Eventually, the engine was summoned to balance the batteries and encourage our progress. A tangled lump of Sargassum offered some brief drama on the prop, but reverse cleared it. Three hours later we were back under sail — exactly the same sail plan as before, as if nothing had happened.

With light winds and flat seas, Sunny Spells entered her element: beam reaching in 6–8 knots, perfectly balanced, sliding along at 5–6 knots like a content cat. The only job left was to switch out sails — the poled-out downwind rig was retired after a heroic run, and we bent on the big #2 genoa and full main for the final reach into Panama.

The last 24 hours were perhaps the most idyllic of the lot: blue skies, glassy sea, and enough breeze to keep us moving without disturbing the peace. We crossed the last hundred miles slowly, enjoying the ride. Then, just to keep us sharp, the final approach stiffened up with gusts to 18 knots and a brisk reach across the busy approach lanes to the Panama Canal.

Anchoring in the dark in an unfamiliar bay — full of unlit obstructions, naturally — was a fitting finale.
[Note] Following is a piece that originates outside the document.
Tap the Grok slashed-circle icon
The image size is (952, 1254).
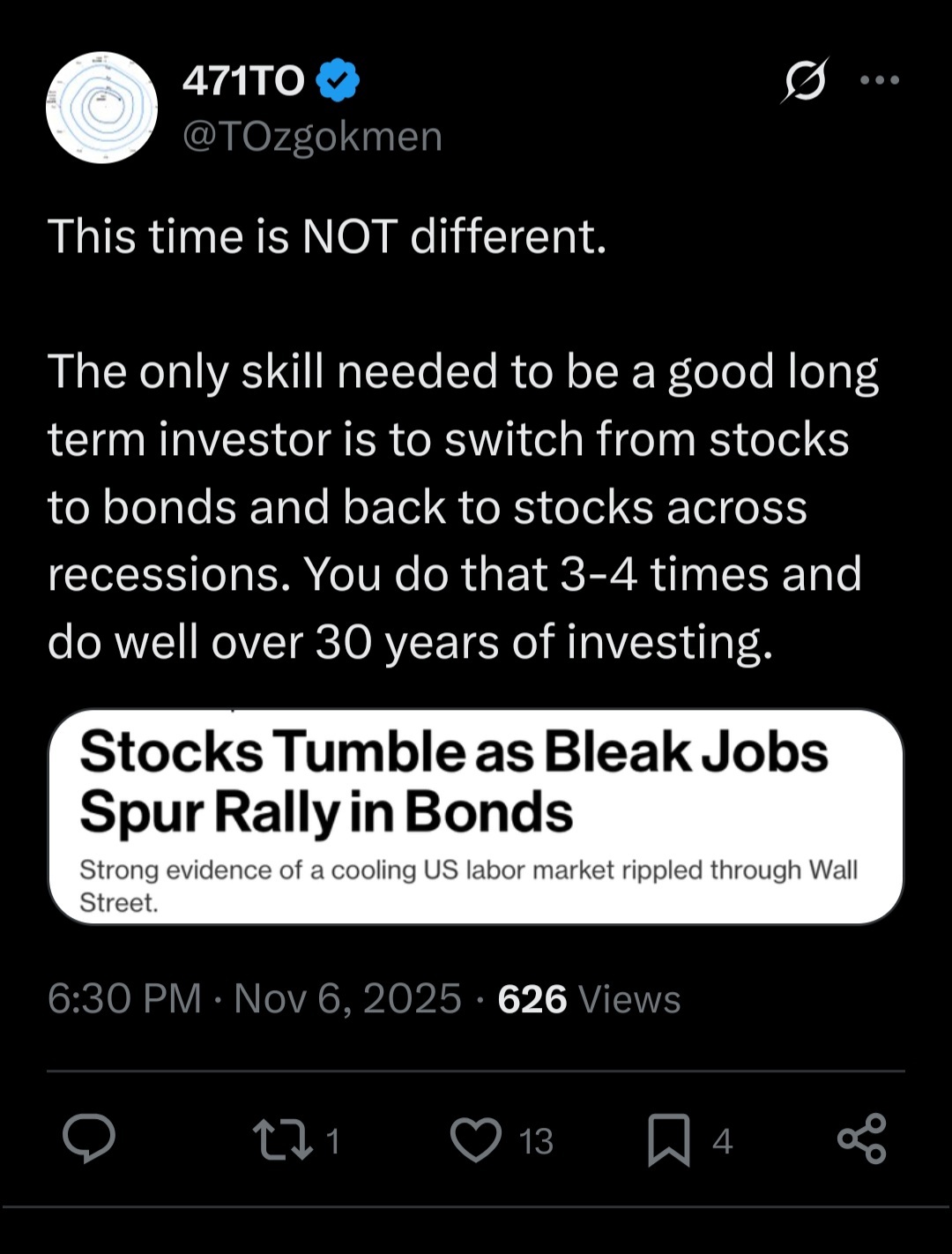(x=805, y=81)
But we dropped hook safely in the still waters of Portobelo and cracked open our long-overdue anchor beers. The slow dance is over. We’ve made it across another sea.

Two Thousand Miles and One Last Breeze

The last leg of our Atlantic crossing played out like a slow dance — one led alternately by the wind and the hum of the diesel engine.
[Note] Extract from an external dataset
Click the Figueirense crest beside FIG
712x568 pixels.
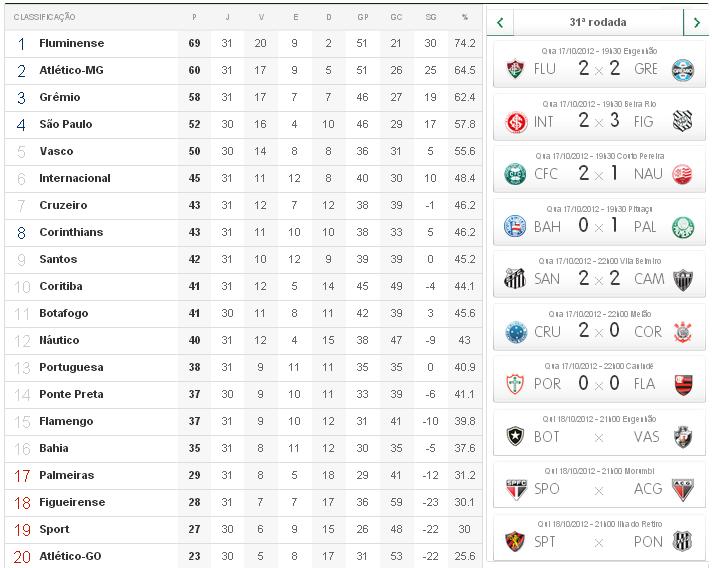[682, 121]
Boxing Day brought a pause in the wind and a shift in tempo. Around 3AM the breeze dropped below five knots, and with sails flogging uselessly, we fired up the motor. Mercifully, the seas were now long and lazy — perfect motoring weather, if there is such a thing. With electricity on tap, it turned into a productive day: Sunny Spells got a washdown to rid herself of Saharan dust, the laundry buckets were put to work, and the galley became a bakery. Gabro produced a sourdough loaf, I baked my mother’s buttermilk rusks, and Mariona conjured up a tuna stew. We even managed a hull scrub and a sail change.
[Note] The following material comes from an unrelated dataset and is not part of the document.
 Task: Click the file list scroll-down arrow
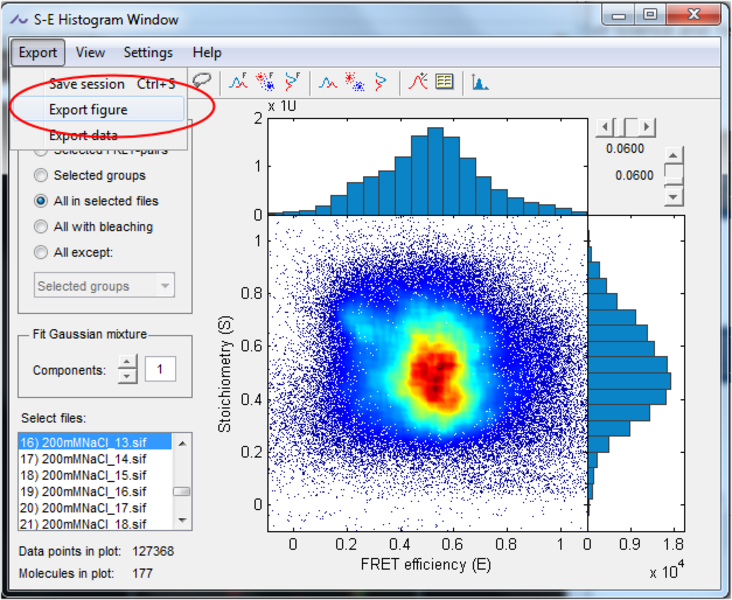pos(181,520)
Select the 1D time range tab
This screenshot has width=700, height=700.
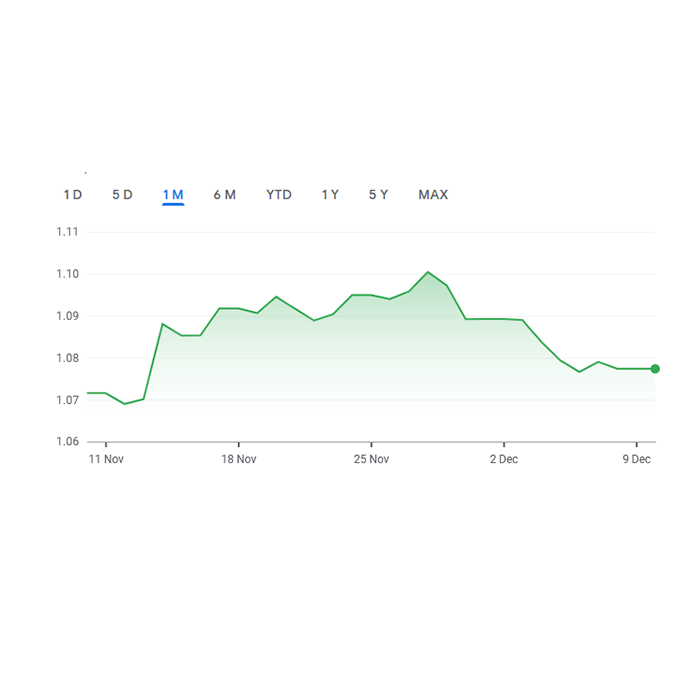point(73,195)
Later in the day the breeze began to fill in. With the big laminate genoa and mainsail up, we found ourselves reaching comfortably, finally pointed toward Martinique.

Forecast models were now diverging, but we chose to believe the optimistic one — and for a while, it paid off. The next few days were a medley of light-air sailing punctuated by glassy, oil-slick motoring. One morning, the wind teased us with just enough puff to fly full canvas. A baby Mahi Mahi came and went (lucky fish), followed shortly by an unlucky 7kg yellowfin tuna who made a final and delicious contribution to the voyage.

December 29th was a slow day under power, and morale dipped with the droning engine. Still, we found pleasure in the little things: Mariona baked banana bread and wholewheat loaf, and dinner was pasta with cream and veg. At sunset, we flirted with sailing again — the wind briefly stirred, then stilled. As we doused the mainsail in frustration, a solid 15-knot NE breeze kicked in just to mock us. We hoisted again, reefed, unreefed, debated reefing again. It was a full evening of trimming and trimming again, ending with Mariona hand-steering in whispers of wind to keep us above 4 knots. Remarkably, we still clocked 126 miles for the day.

By the 30th, Barbados was abeam and we could smell landfall. Despite a forecast for motoring, we managed to sail the whole day on a close reach in 8–12 knots, clocking a satisfying 77 miles for the daylight hours. A plane passed overhead — the first one we’d seen since leaving Las Palmas — and lights twinkled on the horizon. But the AIS remained eerily silent. Despite the flood of pink icons on MarineTraffic, the ocean out here still feels vast and lonely.

We closed the gap on Martinique in style. A final spinnaker run saw us gliding along at full speed under canvas on New Year’s Eve, land rising gently on the horizon. First Saint Lucia’s mountains, then the low coast of Martinique. At 3:30PM local time, we let go the anchor at Petit Anse de Salines, after 2,250 miles and 17 days at sea since Mindelo.

That night, there were hammocks, a long-overdue drink, and the promise of pizza. There may even have been fireworks — but we didn’t make it past dinner.